'''

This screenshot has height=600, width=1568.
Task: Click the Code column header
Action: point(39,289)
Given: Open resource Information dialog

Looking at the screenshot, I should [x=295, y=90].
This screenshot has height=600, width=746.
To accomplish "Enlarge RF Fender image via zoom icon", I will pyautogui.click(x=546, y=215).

'''
'''

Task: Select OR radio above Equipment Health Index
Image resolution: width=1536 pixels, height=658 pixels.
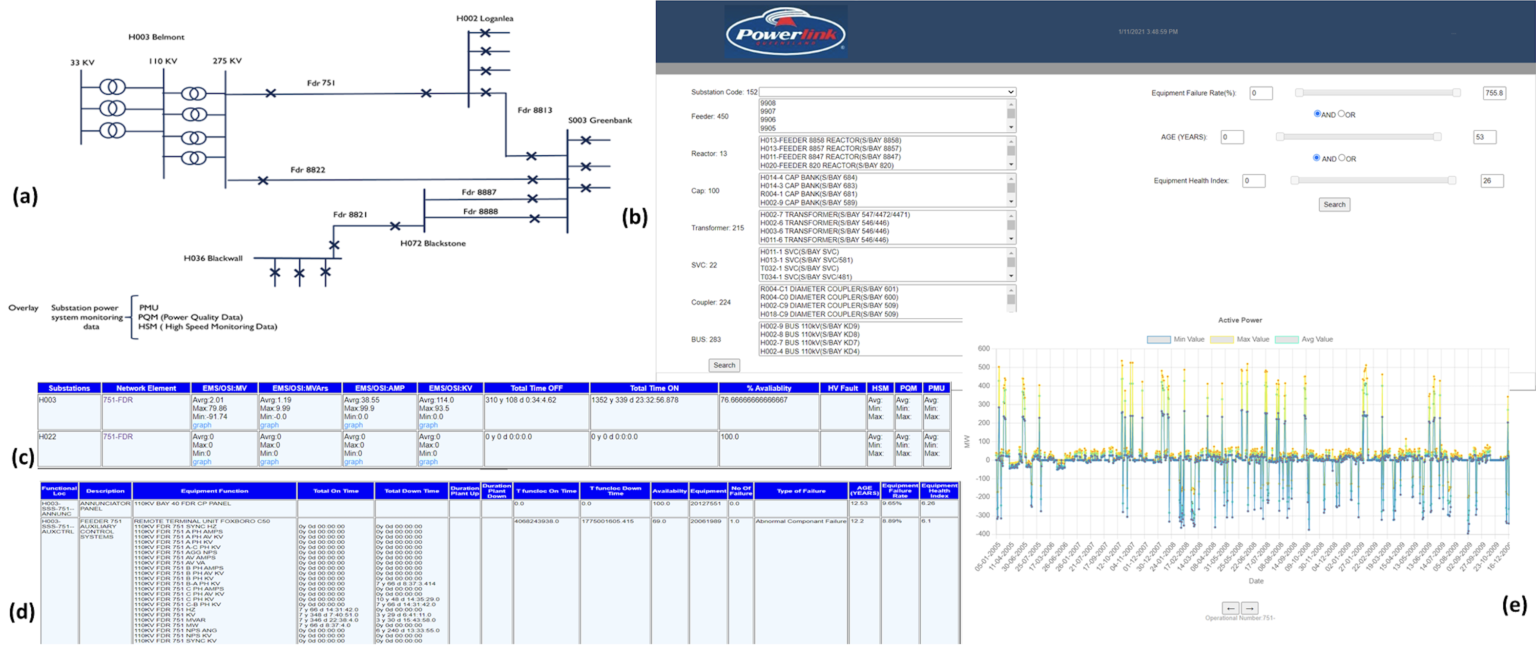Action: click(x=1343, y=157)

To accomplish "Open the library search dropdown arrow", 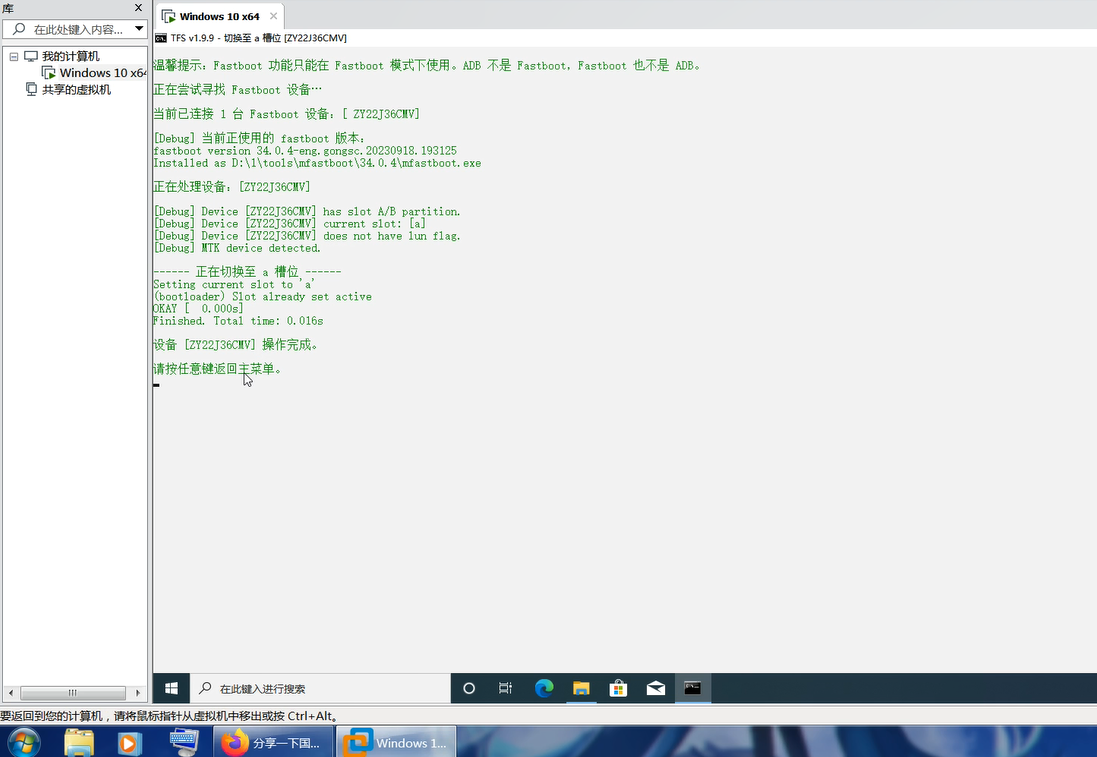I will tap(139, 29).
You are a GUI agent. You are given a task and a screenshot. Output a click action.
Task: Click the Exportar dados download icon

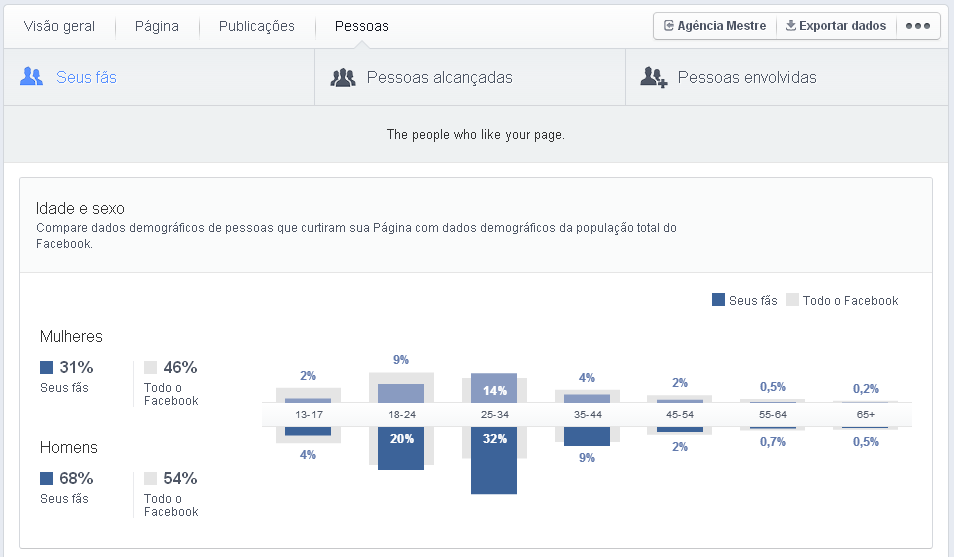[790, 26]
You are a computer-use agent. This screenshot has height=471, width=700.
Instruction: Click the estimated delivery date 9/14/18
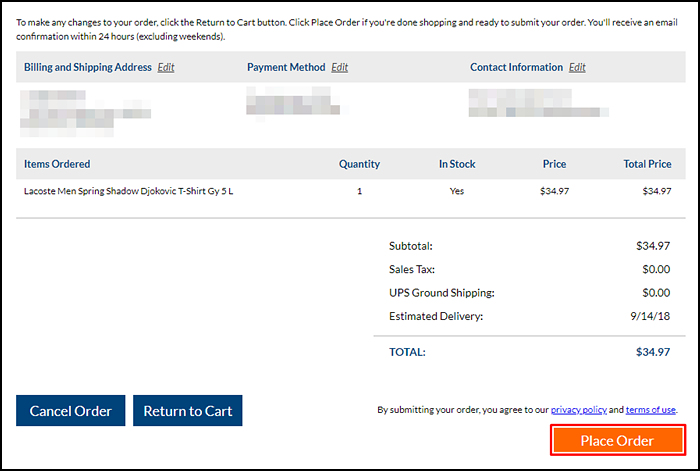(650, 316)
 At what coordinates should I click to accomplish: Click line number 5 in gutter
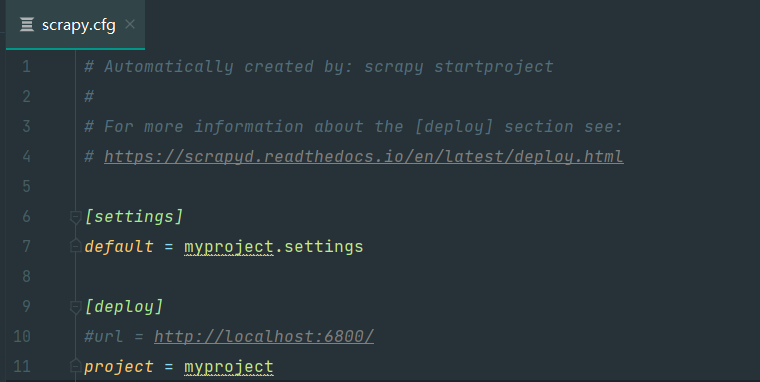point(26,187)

'''
'''

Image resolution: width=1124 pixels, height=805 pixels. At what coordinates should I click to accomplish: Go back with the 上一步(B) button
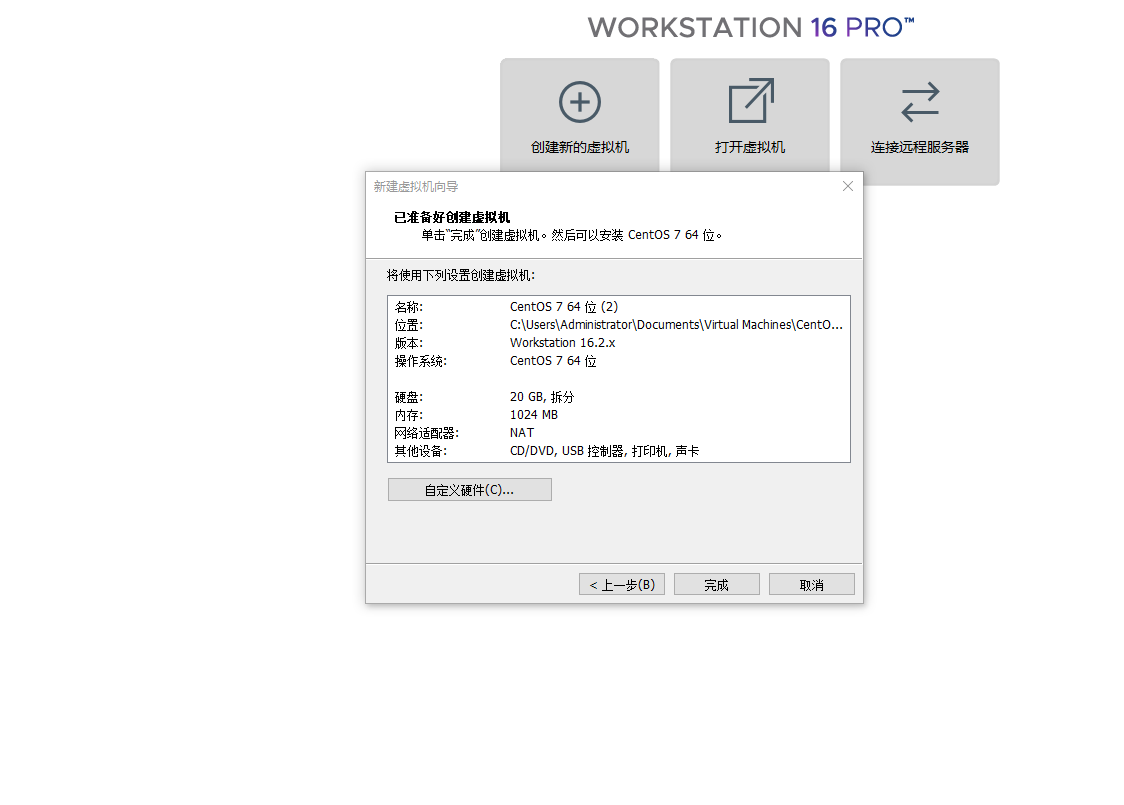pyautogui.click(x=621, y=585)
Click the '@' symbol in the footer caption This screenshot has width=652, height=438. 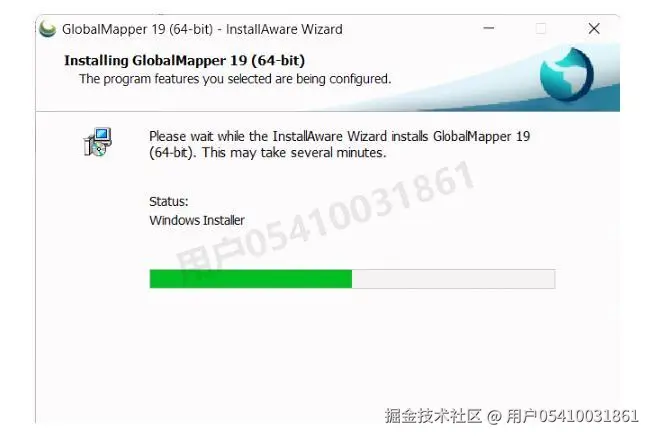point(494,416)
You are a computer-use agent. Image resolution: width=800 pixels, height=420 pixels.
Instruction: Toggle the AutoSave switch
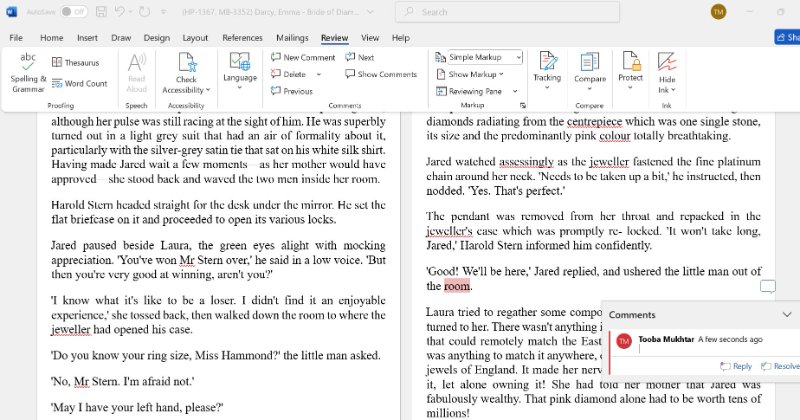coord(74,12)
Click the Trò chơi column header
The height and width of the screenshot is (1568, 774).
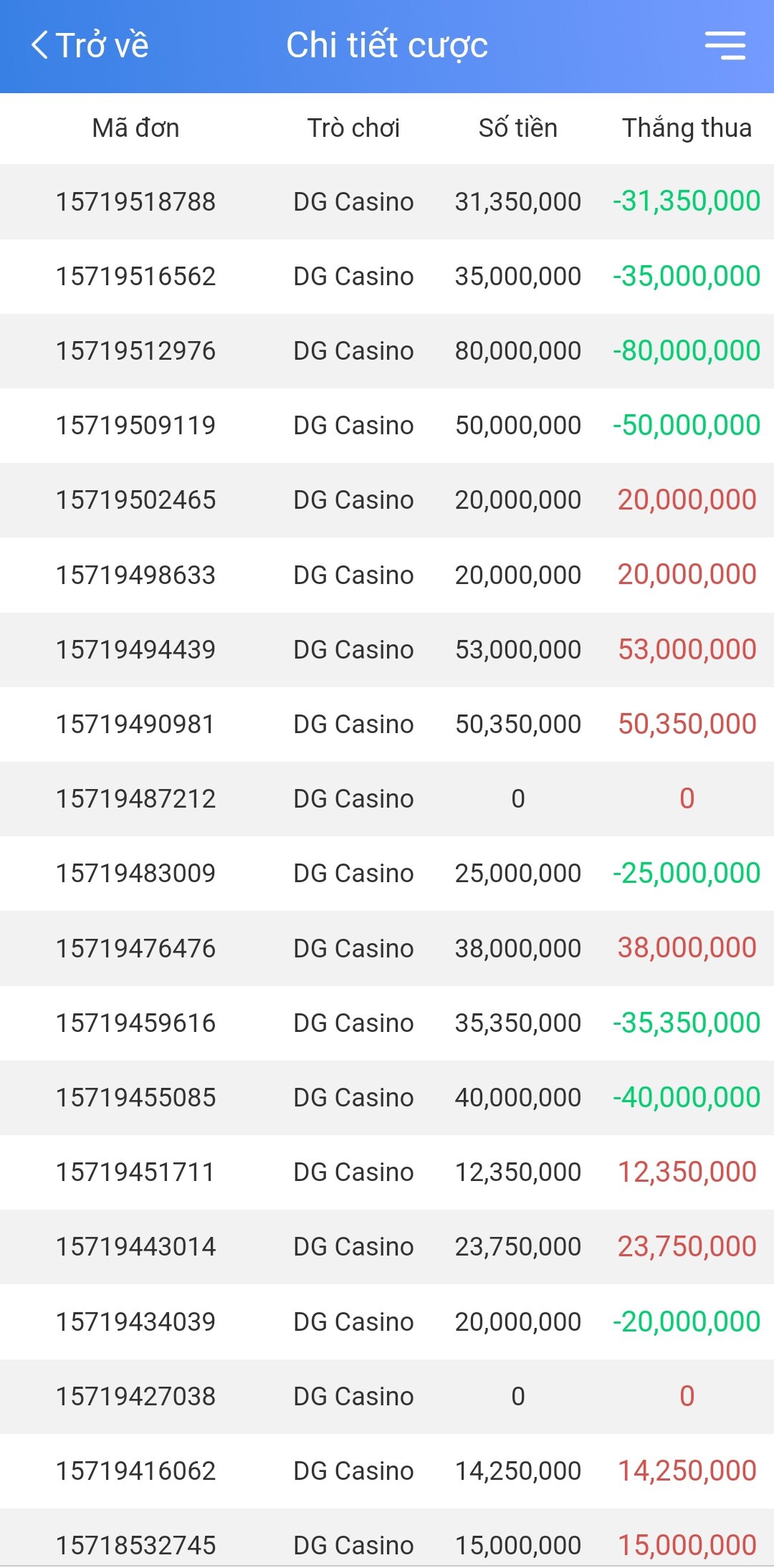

'''

What to work on
All lines in the listing above that contain "computer" should be shown.

Exercise solution
You are a computer-use agent. This screenshot has height=471, width=700.
You are a computer-use agent. Image resolution: width=800 pixels, height=420 pixels.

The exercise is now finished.